*** Begin section ***

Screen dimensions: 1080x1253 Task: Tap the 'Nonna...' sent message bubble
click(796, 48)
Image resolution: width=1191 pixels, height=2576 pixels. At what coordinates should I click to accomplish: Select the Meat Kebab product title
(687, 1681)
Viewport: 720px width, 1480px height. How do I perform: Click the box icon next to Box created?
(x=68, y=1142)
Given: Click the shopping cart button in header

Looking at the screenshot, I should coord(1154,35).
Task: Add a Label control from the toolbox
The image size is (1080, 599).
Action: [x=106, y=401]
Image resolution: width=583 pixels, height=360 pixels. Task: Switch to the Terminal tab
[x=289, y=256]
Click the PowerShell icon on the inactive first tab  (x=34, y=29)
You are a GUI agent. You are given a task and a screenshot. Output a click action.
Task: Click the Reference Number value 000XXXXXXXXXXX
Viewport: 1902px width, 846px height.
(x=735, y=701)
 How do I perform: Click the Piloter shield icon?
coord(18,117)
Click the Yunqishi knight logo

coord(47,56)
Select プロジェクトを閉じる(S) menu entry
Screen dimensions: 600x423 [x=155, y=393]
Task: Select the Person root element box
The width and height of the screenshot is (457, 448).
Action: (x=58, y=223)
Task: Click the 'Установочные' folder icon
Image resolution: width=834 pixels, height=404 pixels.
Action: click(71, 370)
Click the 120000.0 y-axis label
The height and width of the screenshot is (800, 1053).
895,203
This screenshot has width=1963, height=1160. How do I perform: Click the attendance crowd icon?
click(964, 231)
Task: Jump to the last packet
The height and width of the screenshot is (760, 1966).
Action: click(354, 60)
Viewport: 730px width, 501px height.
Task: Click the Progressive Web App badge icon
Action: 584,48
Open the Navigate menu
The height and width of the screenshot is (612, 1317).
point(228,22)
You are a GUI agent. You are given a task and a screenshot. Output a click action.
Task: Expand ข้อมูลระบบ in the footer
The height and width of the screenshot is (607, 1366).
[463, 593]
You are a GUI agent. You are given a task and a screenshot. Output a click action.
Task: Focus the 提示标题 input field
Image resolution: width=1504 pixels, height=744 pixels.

*** End section ***

> _INSTRUCTIONS FOR THE TASK_: Look above for the line containing "Task: Select the Person root element box". Output from there through the line containing "Task: Jump to the last packet", exactly and inclusively.

> _WRITTEN ANSWER_:
Task: Select the Person root element box
The width and height of the screenshot is (457, 448).
Action: (x=58, y=223)
Task: Click the 'Установочные' folder icon
Image resolution: width=834 pixels, height=404 pixels.
Action: click(71, 370)
Click the 120000.0 y-axis label
The height and width of the screenshot is (800, 1053).
895,203
This screenshot has width=1963, height=1160. How do I perform: Click the attendance crowd icon?
click(964, 231)
Task: Jump to the last packet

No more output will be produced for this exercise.